Dude gets hired, starts training. During training, the General Manager (GM) instructs him to take out the trash. He refuses, gets into an argument. Apparently, he didn't know that he was arguing with the GM despite the big, fancy name tag with 'General manager' printed in block letters on it. Gets sent home.
For some reason, he still comes in the next day, smelling of drinks. He grabs food (this is a restaurant) without paying, right in front of everyone, including a manager. He then proceeds to start coming at a server because they couldn't tell him where the takeout silverware was (not the server's job). This evolves into a literal fight and the police get called. We never saw him again after that.
This was all before his first actual day of work."
"Undisclosed charge for beating up his old manager, giving her a broken nose and fractured eye socket, for not approving a holiday request. We were a little late with his background check but he had done really well on the interview and completed training without an issue.
First full day on the job he comes in and I give him the tour and introduce him to his team and I instantly get the feeling that he’s being shifty. Turns out not 20 minutes before his first shift he got out of his car at a traffic light and screamed at another driver who didn’t go through a yellow light. Imagine his surprise to see it was our reception desk/security guard. Apparently he was really aggressive and threatened to slash his tires if he saw that car again. Two hours later (and about 10 minutes after I found out about that morning) his background checks come back."
"I'm a bar and restaurant manger. One day the new Kichen Porter walked through the front entrance carrying a huge bag of cheese over his shoulder, which the head chef had told him to pick up. He walked through the restaurant and, right in front of customers, launched it through the hatch in the kitchen, flying through the air as everyone just watched open mouthed.
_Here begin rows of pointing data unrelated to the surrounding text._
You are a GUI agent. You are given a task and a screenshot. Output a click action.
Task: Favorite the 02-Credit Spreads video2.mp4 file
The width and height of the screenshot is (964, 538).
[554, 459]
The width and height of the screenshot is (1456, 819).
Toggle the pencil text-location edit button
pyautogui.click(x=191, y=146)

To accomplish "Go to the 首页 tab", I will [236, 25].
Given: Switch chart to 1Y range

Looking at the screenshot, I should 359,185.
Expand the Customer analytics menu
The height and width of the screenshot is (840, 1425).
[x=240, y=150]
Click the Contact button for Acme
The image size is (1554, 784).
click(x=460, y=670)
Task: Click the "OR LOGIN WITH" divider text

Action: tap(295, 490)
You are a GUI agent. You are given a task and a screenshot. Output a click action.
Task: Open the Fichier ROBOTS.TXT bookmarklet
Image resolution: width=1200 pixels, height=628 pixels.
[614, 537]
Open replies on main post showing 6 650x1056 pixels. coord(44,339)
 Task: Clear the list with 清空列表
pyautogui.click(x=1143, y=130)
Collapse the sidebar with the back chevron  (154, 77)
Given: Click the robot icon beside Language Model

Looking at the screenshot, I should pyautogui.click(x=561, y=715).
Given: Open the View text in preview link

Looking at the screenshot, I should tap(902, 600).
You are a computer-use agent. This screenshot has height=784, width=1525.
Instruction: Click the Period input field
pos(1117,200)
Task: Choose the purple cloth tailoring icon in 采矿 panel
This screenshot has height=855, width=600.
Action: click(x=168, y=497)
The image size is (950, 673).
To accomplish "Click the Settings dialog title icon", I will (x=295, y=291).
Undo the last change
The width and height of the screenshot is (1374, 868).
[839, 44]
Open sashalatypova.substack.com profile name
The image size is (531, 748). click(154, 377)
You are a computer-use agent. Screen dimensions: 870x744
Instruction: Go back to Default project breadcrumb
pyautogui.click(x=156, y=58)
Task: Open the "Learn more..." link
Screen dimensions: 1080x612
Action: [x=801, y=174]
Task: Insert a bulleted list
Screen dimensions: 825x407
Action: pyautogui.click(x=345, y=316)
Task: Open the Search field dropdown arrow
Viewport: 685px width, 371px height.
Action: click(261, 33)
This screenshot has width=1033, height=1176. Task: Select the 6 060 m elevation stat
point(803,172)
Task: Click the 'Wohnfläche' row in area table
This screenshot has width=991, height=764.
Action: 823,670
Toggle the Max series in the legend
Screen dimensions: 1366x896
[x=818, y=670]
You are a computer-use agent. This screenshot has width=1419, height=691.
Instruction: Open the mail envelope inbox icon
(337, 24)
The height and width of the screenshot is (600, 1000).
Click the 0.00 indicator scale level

The huge bag of cheese landed hard in the deep fat fryer. The chef working near it got scalded in hot oil and had to go to A&E.
He's the only person I've sacked on their first day. I'm mostly pretty chill but he was just a walking health and safety nightmare. Even after everything that happened he still couldn't accept responsibility or apologize to the chef he hurt. He's the only person I've let go without a hint of remorse or sadness. The safety of your team always comes first."
"Chief Officer of a merchant vessel here. Technically, 2nd in command of the ship after the Captain.
A seaman joined our ship while our vessel was berthed in Mobile, Alabama. He was carrying a plastic water bottle during familiarization rounds on deck with the 3rd Officer, and when it was empty proceeded to throw the bottle overboard. My Russian captain saw this, calmly asked me to call the seaman to his office, gave back all his documents, asked the agent to book him a flight back to where he came from.
All of this happened in a span of 3 hours."